In order to insure compliance with the foregoing provisions, it is further ordered that in the event of failure of the respondents to purge themselves of contempt as herein provided, this court shall impose an appropriate fine on the respondents and may take further steps by fine or otherwise to assure compliance in the future.
. The record shows that one week after the takeover, 36 of Great Lakes’s 44 employees were former Bromine employees. Further, by September 1977, even with the rapid turnover characteristic of this operation and a net decline in employment to 32, former Bromine employees continued to represent a substantial majority (23 out of 32) of Great Lakes’s employees.
. The Court in Howard Johnson stated:
The question whether Howard Johnson is a “successor” is simply not meaningful in the abstract. Howard Johnson is of course a successor employer in the sense that it succeeded to operation of a restaurant and motor lodge formerly operated by the Grissoms. But the real question in each of these “successorship" cases is, on the particular facts, what are the legal obligations of the new employer to the employees of the former owner or their representative. The answer to this inquiry requires analysis of the interests of the new employer and the employees and of the policies of the labor laws in light of the facts of each case and the particular legal obligation which is at issue, whether it be the duty to recognize and bargain with the Union, the duty to remedy unfair labor practices, the duty to arbitrate, etc.

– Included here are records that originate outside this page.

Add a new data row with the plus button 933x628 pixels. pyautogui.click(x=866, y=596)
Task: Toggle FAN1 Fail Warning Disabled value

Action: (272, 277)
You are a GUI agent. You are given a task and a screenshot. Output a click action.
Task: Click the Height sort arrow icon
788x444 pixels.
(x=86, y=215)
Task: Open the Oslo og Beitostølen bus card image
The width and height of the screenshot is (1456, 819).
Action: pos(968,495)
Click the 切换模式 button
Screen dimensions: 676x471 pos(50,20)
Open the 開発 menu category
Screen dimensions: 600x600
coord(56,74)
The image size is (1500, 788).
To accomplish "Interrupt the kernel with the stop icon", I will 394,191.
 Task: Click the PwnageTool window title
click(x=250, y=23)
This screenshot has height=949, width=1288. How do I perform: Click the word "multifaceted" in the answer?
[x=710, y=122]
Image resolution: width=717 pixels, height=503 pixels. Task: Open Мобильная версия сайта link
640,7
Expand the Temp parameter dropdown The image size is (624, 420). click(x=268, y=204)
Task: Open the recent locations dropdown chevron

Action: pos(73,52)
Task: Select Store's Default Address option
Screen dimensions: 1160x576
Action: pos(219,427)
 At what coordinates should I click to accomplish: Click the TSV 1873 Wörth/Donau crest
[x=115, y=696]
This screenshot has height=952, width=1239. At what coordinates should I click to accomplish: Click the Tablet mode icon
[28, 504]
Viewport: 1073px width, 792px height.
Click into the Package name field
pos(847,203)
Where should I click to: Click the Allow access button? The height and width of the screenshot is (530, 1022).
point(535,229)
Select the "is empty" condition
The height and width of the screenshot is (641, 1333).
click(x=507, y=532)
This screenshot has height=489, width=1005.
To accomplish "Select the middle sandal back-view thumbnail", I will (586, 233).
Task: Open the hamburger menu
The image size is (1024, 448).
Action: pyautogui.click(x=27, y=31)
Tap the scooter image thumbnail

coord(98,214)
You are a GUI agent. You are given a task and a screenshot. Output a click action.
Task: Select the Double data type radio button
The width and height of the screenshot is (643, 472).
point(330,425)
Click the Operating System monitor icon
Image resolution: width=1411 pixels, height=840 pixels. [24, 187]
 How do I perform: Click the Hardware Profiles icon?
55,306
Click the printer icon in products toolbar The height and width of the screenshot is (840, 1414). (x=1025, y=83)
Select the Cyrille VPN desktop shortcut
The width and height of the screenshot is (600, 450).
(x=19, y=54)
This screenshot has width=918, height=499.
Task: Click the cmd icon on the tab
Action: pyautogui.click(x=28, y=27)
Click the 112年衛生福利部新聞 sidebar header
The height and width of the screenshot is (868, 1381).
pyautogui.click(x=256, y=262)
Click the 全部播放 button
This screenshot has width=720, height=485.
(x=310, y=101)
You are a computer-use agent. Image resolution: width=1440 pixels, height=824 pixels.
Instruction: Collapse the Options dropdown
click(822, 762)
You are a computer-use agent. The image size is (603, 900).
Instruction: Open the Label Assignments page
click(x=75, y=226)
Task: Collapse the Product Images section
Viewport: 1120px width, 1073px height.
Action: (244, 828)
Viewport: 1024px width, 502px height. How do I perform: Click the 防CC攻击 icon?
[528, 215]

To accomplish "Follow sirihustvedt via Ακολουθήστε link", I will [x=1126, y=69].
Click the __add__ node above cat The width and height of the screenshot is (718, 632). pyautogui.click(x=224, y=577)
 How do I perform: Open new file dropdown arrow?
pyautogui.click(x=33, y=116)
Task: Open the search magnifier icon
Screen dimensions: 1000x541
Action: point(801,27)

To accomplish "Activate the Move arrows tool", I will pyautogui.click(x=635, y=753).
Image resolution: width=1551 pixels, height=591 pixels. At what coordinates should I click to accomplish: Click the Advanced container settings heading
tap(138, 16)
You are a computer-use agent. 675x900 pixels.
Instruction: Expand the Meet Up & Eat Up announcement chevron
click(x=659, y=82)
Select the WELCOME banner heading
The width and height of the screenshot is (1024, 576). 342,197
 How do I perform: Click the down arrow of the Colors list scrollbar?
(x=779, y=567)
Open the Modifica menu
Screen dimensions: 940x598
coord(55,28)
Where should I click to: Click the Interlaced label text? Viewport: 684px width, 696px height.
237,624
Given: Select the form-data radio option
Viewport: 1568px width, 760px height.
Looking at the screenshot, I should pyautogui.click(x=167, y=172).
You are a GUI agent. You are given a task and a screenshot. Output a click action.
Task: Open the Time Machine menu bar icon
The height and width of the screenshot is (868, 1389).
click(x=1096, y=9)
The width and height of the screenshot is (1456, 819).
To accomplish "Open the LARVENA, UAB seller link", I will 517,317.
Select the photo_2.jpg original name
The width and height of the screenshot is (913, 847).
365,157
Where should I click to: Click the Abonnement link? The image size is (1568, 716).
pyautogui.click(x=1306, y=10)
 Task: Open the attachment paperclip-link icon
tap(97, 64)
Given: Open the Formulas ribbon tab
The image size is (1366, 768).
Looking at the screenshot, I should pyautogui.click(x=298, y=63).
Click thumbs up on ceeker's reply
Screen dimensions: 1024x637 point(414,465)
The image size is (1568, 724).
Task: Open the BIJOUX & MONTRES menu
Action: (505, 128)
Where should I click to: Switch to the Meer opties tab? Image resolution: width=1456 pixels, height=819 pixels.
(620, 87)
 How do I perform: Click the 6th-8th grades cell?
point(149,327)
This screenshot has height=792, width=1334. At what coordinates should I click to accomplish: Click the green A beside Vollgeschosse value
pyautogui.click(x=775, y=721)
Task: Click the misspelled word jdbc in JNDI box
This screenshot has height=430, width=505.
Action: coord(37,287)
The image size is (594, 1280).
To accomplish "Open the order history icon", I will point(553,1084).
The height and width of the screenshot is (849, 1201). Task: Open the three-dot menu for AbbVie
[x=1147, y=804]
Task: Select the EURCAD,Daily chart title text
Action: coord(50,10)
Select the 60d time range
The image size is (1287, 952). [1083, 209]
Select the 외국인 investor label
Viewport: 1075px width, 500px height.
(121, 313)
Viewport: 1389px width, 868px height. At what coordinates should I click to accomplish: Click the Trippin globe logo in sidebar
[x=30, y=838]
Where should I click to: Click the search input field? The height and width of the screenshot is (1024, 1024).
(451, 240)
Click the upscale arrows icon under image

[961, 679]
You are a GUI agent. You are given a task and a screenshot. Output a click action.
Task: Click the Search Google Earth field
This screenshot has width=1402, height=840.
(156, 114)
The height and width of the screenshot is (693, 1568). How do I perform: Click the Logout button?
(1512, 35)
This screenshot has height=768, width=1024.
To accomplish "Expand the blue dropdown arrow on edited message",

There is, and can be, no single definition of "successor” which is applicable in every legal context. A new employer, in other words, may be a successor for some purposes and not for others.
417 U.S. at 262 n. 9, 94 S.Ct. at 2243 n. 9.
. Indeed in our earlier decision in this case, we made the following observation:
Although refusal to bargain with an authorized collective bargaining representative is an 8(a)(5) unfair labor practice, the Board has not provided, nor have we been able to discover, any reason for not extending the holding of Golden State to an 8(a)(5) situation.
Aquabrom, Division of Great Lakes Chemical Corp. v. NLRB, 746 F.2d 334, 336 n. 1.
. That the Union viewed the Company’s actions as an indication that it never had any intention of bargaining is suggested by the terms of the demand that the Union ultimately made to Great Lakes in August of 1978. In that demand, the Union asserted that, in light of this court’s decision two weeks earlier enforcing the Board’s order in Bromine I, there was no longer any basis for a challenge to the election results and the Union’s certification. The letter was not a "new" demand requesting bargaining in the first instance, but was rather an attempt to persuade Great Lakes that there were no longer any viable arguments that could be made to justify its continued refusal to bargain.